Première publication en mai 2015 (Albin Michel)

Aller simple

Eliette Abécassis évoque ici le traumatisme provoqué par la montée de l'antisémitisme en France. Son double, peut-on dire, Esther Vidal, jeune mère divorcée et enseignante, hésite depuis les derniers ''événements'' et se pose LA question comme la plupart des Juifs de France : doit-elle rester malgré tout ou faire son «Alyah», partir en Israël, terre promise, définitivement, comme des milliers de Juifs qui mettent chaque année tous leurs espoirs dans une nouvelle vie sur le sol de leurs ancêtres ? Sauf que... Esther est alsacienne et surtout française : sa généalogie, inscrite dans les manuscrits du Comtat Venaissin, remonte au premier siècle après Jésus-Christ.

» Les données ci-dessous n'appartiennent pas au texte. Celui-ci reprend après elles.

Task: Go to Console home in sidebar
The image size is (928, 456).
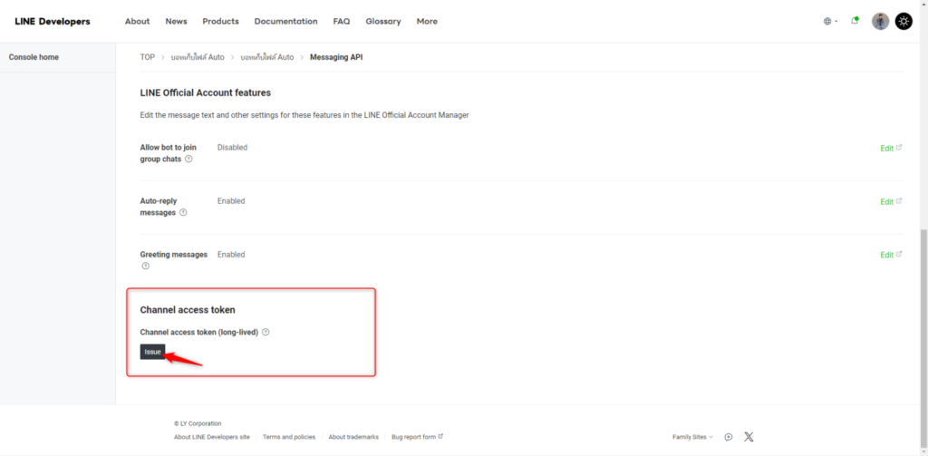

Traumatisée par le martyre d'Ilan Halimi à Bagneux en 2006, la massacre à l'école Ozar Atorah de Toulouse en 2012, la tuerie du musée juif de Bruxelles au printemps 2014, les meurtres de l'hypermarché cacher à Paris le 9 janvier 2015, elle est déçue par l'attitude des Français qui écrivent partout «je suis Charlie» suite à l'assassinat des journalistes mais jamais «je suis juif». «Depuis toujours les Juifs disent : l'an prochain à Jérusalem. Peut-être est-il temps d'y aller (...) C'est vrai, de plus en plus de Juifs quittent l'Europe, la Norvège est presque Judenfrei».

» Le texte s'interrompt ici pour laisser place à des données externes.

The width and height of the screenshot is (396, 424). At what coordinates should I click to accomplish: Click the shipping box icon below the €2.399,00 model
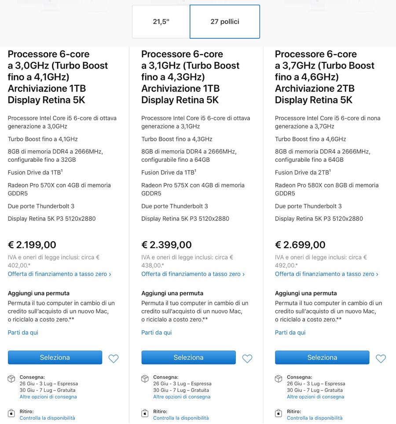pos(145,379)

Esther, juive pratiquante qui étudie les textes sacrés, enseigne dans un collège public d'une ZEP où les élèves, instrumentalisés par les adultes de leur cité, la traitent de «feujh». Elle ne comprend pas le rejet dont elle est victime sous prétexte qu'elle est juive. Tout au long du récit, le traumatisme transparaît ; il empoisonne jusqu'à la vie privée de la narratrice. Sous les mots d'Esther, affleurent l'angoisse de l'auteur, dominée par la douleur devant ces actes abominables, la colère devant l'indifférence générale des «goy» et sa détresse face à un avenir privé de prise de conscience collective. «Et nous, quel chemin suivrons-nous ? Celui qui, au sein de notre pays nous pousse vers la lutte contre le nouvel obscurantisme ? Ou celui qui nous mènera à la fuite devant les forces les plus obscures ? Celui de la sécurité ou de l'aventure ? Du néant ou de l'inconnu ?».

Le monde occidental connaît depuis quelques décennies un bouleversement tragique avec l'harmonie perdue entre le peuple juif et le peuple musulman, ce dernier n'ayant jamais accepté la création de l'état d'Israël en 1948 en Palestine. Ces deux communautés vivaient en paix dans le dernier bastion de l'harmonie, l'Afrique du Nord, avant la décolonisation, quand tout a changé ; avec une autre guerre sans merci jusqu'à notre porte. Mais Esther aime la France de façons charnelle et intellectuelle, héritière d'une dynastie d'enseignants universitaires. La vie a changé, il faut être un héros pour vivre une vie juive libre, dans le métro, à l'école et dans son métier. Sinon, il faut cacher toute trace susceptible d'identification. Esther met toute sa foi dans les livres qui l'aident à surnager devant ce danger perpétuel. «Pourquoi lit-on ? Pour se construire une mémoire collective, une mémoire commune. Un terreau imaginaire, un terreau virtuel. Une mythologie intime et collective. Pour se forger une conscience. Pour avoir envie d'aimer. Parce que lire nous donne des idées».

A la suite des événements récents, un nouveau contexte qui ont poussé Eliette Abécassis à lancer un cri de colère et de désespoir, la réponse des Juifs de France est divisée : certains resteront malgré tout ce qui peut arriver dans ce pays parce qu'il est le leur, et d'autres le quitteront pour anticiper un départ devenu inéluctable. République, identité(s), communautarisme(s)... Mais pourquoi quitter le pays qui a vu la naissance de la Kabbale, texte fondateur, à Vauvert, à la fin du XIIe siècle ? C'est une oeuvre spirituelle et intellectuelle parmi les plus importantes de notre histoire, qui organise les conditions d'intégration du monde et de la société à Dieu.

Alyah est un roman didactique, très agréable à lire, et nécessaire en cette période troublée, sans grand espoir de solution.